Abstract
The night video fusion algorithms integrate the visuals captured by a security surveillance camera, which in turn improve the visual perception. The recent development in night fusion research focused on fusing both illuminated and non-illuminated areas simultaneously however, the natural color of the light area may be lost. Moreover, the contrast of the illuminated regions decreases because of the dark pixels surrounding those regions. Hence, the color and contrast should be improved to obtain the actual color of the illuminated regions. We propose a fuzzy inference system based wavelet fusion to enhance the light regions of a nonuniform illuminated night video surveillance system. To include spatial and temporal variations of the illuminated regions, a spatio-temporal illumination approach is used.
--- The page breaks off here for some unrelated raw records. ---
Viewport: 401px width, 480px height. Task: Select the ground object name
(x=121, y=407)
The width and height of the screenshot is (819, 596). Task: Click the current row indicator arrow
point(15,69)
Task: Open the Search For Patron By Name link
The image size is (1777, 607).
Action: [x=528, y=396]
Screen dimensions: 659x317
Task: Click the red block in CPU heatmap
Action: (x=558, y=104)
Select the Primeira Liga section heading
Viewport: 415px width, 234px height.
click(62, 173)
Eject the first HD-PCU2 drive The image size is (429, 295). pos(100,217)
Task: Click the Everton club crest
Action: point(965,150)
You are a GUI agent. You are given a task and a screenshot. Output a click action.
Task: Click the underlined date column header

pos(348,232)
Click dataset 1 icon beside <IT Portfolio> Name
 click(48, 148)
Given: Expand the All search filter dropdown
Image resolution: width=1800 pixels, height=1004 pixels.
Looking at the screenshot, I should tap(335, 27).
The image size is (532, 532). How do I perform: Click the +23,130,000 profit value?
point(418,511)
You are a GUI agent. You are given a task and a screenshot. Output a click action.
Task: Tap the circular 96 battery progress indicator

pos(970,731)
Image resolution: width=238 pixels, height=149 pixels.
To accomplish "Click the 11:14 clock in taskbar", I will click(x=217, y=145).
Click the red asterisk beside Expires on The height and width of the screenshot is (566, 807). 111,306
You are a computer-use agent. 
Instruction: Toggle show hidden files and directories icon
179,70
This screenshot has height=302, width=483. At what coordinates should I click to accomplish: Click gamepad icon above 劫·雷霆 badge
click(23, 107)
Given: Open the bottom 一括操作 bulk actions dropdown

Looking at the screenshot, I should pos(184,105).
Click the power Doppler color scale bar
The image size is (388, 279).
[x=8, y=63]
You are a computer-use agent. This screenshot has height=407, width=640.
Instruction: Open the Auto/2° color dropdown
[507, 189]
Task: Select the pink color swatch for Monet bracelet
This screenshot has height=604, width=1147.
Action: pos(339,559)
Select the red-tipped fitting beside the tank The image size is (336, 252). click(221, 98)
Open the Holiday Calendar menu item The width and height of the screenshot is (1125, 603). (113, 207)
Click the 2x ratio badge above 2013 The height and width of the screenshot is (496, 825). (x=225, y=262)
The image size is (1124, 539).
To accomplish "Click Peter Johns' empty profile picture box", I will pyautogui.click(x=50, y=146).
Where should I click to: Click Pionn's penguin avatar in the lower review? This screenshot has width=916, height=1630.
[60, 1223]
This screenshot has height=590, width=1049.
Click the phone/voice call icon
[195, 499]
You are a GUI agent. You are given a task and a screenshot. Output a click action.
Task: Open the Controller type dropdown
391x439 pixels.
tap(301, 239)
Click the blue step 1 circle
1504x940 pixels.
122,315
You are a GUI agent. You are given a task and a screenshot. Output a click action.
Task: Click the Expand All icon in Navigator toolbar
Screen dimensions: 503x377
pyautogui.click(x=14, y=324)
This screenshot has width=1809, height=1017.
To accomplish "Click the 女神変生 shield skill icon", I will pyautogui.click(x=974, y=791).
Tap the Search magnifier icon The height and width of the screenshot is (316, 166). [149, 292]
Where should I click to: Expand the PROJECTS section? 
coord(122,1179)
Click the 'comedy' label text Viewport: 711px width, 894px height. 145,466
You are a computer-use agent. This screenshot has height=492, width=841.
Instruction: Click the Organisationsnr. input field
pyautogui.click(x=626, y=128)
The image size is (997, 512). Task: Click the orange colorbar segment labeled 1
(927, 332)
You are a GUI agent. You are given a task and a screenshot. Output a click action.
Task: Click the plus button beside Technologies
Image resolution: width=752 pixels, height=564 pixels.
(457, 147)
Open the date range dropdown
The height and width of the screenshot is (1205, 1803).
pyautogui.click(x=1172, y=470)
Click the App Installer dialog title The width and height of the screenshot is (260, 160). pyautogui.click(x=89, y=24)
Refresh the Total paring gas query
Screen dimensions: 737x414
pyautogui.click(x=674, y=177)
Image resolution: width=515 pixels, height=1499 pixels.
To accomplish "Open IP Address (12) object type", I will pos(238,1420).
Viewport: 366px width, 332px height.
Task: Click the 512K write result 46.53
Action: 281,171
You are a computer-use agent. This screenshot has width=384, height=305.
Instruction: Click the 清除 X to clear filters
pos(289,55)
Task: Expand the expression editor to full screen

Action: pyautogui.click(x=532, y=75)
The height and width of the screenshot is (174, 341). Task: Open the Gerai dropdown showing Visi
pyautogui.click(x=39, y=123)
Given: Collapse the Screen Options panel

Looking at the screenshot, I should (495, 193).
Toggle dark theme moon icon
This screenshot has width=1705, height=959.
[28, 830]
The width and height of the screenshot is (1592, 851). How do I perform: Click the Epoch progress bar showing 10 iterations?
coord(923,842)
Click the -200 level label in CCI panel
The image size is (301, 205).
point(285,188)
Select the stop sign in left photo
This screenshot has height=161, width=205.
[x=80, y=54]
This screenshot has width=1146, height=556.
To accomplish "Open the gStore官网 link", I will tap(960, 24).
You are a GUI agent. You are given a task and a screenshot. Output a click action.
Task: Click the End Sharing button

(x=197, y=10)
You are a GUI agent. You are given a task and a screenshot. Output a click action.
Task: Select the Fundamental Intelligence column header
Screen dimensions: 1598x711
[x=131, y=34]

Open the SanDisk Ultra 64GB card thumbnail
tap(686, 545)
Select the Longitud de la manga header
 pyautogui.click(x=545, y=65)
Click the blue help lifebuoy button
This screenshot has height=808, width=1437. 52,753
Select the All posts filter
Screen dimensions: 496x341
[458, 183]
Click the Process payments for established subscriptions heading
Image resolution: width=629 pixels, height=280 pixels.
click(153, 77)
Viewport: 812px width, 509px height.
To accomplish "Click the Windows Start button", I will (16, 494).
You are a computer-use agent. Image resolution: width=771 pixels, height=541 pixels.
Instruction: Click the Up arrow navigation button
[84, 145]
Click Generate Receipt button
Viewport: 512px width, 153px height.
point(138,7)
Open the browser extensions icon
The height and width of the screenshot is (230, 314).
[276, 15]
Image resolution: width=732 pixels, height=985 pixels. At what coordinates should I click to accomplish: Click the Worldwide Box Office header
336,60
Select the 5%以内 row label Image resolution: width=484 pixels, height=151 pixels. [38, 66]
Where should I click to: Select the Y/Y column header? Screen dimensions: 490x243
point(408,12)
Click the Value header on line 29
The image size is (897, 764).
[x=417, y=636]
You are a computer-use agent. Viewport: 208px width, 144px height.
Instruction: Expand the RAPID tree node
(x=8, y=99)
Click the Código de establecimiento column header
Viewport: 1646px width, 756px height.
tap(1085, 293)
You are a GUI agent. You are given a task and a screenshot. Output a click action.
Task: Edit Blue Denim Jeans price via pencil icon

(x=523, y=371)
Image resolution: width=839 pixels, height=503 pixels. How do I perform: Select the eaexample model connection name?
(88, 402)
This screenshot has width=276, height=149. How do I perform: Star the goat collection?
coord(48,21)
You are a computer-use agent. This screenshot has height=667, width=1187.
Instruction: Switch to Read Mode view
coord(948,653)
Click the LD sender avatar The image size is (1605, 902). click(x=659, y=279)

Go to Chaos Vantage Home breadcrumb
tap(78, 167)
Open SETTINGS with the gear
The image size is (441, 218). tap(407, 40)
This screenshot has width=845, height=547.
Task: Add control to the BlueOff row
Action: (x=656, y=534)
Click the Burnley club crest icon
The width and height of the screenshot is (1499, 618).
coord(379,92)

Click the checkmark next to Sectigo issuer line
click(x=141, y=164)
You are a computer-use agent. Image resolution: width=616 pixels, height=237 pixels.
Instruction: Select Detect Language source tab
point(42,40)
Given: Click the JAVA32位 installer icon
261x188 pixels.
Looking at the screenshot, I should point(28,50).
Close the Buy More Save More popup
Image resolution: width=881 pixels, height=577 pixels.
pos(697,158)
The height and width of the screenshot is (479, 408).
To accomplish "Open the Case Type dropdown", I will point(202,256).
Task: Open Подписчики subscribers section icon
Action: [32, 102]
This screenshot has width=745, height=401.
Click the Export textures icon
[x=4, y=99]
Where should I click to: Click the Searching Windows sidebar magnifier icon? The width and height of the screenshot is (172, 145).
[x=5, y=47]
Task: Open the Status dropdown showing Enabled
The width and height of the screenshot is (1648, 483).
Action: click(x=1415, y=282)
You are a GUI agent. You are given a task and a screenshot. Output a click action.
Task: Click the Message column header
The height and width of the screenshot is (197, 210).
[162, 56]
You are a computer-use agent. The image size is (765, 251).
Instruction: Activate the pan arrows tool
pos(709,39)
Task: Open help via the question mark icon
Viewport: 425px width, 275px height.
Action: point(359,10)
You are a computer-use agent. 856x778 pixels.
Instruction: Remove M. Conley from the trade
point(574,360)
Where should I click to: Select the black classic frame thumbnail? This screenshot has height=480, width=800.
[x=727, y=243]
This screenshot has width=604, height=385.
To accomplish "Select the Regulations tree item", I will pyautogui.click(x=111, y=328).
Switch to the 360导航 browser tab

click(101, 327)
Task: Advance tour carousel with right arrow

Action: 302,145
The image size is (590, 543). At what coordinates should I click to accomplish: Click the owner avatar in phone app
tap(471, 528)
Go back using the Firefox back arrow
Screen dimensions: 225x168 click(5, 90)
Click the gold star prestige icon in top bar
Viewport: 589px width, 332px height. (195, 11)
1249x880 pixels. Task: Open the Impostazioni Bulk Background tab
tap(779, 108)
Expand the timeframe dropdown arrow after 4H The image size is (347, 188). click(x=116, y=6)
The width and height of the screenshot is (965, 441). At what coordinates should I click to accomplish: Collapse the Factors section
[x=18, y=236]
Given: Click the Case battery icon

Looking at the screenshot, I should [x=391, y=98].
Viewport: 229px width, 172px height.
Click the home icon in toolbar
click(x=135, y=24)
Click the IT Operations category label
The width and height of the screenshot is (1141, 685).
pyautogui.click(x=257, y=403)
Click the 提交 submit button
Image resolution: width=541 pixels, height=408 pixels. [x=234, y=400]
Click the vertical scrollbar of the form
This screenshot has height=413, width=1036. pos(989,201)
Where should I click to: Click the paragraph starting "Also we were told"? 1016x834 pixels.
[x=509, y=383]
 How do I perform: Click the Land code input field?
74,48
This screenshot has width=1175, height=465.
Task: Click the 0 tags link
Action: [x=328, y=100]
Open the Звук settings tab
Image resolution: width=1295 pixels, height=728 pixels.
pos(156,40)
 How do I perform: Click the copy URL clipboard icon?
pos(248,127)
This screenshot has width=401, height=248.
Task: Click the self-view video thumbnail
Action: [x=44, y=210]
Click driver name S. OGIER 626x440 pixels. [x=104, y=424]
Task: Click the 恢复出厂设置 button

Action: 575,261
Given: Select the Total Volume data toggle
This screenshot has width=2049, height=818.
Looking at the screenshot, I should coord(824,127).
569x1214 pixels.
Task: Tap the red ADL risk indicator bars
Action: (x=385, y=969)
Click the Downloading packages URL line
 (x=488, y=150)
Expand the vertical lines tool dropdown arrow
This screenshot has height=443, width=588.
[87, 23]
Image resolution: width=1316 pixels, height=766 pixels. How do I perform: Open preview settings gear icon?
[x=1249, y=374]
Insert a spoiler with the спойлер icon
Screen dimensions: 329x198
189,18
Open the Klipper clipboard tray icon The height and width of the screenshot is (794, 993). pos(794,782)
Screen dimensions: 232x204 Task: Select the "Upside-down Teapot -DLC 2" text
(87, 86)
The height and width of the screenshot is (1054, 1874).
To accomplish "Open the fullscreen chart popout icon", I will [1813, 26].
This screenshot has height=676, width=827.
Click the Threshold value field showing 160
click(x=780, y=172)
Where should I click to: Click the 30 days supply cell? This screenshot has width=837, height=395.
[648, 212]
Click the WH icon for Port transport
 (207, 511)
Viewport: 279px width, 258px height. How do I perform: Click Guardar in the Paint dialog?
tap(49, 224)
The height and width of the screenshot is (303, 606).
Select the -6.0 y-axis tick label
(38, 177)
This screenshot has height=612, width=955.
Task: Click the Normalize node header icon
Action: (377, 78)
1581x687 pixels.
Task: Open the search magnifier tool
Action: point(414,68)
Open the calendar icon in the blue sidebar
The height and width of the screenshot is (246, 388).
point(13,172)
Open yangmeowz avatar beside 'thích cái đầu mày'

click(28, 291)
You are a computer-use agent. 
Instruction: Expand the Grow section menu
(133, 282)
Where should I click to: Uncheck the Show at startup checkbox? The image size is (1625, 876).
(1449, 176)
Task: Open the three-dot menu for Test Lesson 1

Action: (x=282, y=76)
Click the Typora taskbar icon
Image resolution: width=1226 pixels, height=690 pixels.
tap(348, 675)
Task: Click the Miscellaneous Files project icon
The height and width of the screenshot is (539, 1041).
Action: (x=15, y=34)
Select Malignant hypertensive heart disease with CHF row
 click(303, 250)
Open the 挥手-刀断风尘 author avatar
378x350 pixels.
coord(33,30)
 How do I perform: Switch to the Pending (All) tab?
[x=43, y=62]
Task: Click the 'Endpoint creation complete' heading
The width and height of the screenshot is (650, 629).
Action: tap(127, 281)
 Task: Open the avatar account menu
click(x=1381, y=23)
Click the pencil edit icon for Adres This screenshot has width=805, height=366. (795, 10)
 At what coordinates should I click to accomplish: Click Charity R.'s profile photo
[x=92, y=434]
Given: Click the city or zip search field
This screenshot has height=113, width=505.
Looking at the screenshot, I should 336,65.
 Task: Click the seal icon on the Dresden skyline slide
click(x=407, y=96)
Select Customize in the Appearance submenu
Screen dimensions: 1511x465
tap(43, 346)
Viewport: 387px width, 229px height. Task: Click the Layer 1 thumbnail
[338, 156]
A contribution index of the illuminated regions is generated using a fuzzy membership function. Subsequently, the stationary wavelets are used to decompose high-frequency and low-frequency coefficients of both night and day background frames for frame fusion. The contribution index selects the illuminated regions presented in these wavelet coefficients for fusion. Finally, the inverse wavelet transform is applied to reconstruct the illumination enhanced frame. The proposed approach effectively highlights the illuminated regions and provides a better visual perception.
Introduction
The nighttime surveillance video is analyzed as visual forensic evidence in many critical security monitoring areas such as banks, parking areas, and shopping galleria. The high-quality visual perception is adequate in these situations. Even a small variation in visual information can deviate the direction of the crime investigations.
Night vision systems such as infrared and thermal sensors are used to monitor the nighttime scene in various static and dynamic applications from smart home surveillance to military operations. However, the object movement, object color identification, and texture recognition from these night vision videos are less fruitful because of their in-camera effects. The low-cost digital camera could be effective while the nighttime enhancement is performed to improve the visual quality of the captured nighttime scene.
The fusion approaches are used to integrate visual information from more than one frame, which may capture under various sensors or from various lighting conditions. The visual content of the infrared image and the visible image are fused in [8] where the visual appearance of the fused image was improved. The authors applied a fuzzy inference system for fusing the wavelet coefficients of infrared and visible images. However, the images in multi-sensor approaches should be captured simultaneously from its corresponding sensors. Moreover, the color and texture of the multi-sensor fused frame should be improved to obtain better visual perception. These are very critical in the vision based investigation. Hence, the visible image and frame fusion are adequate for nighttime images and videos.
The nighttime video frame and the day background frame of a static surveillance video are fused in [4], where the illuminated and moving object regions are separated for fusion. The dark pixels present in the non-illuminated surroundings will deteriorate the contrast of the illuminated regions in the night frame. Selection of the illuminated region depends on the quality of the fusion process. Hence, a spatio-temporal approach for finding an illumination contribution is effective in the fusion algorithm. We propose a fuzzy membership function based fusion approach to fuse the highly illuminated pixels as well as nearly illuminated pixels.
The proposed approach highlights the illuminated region of nighttime surveillance video and preserves the color of the nighttime scene. Based on the night lighted area, a contribution index is generated from a fuzzy inference system. Eventually, the night and day frames are decomposed into wavelet coefficients by stationary wavelets. The high-frequency coefficients and low-frequency coefficients are fused based on the contribution index of the illuminated and non-illuminated regions. The fused video enlightens the illuminated region of the night surveillance video.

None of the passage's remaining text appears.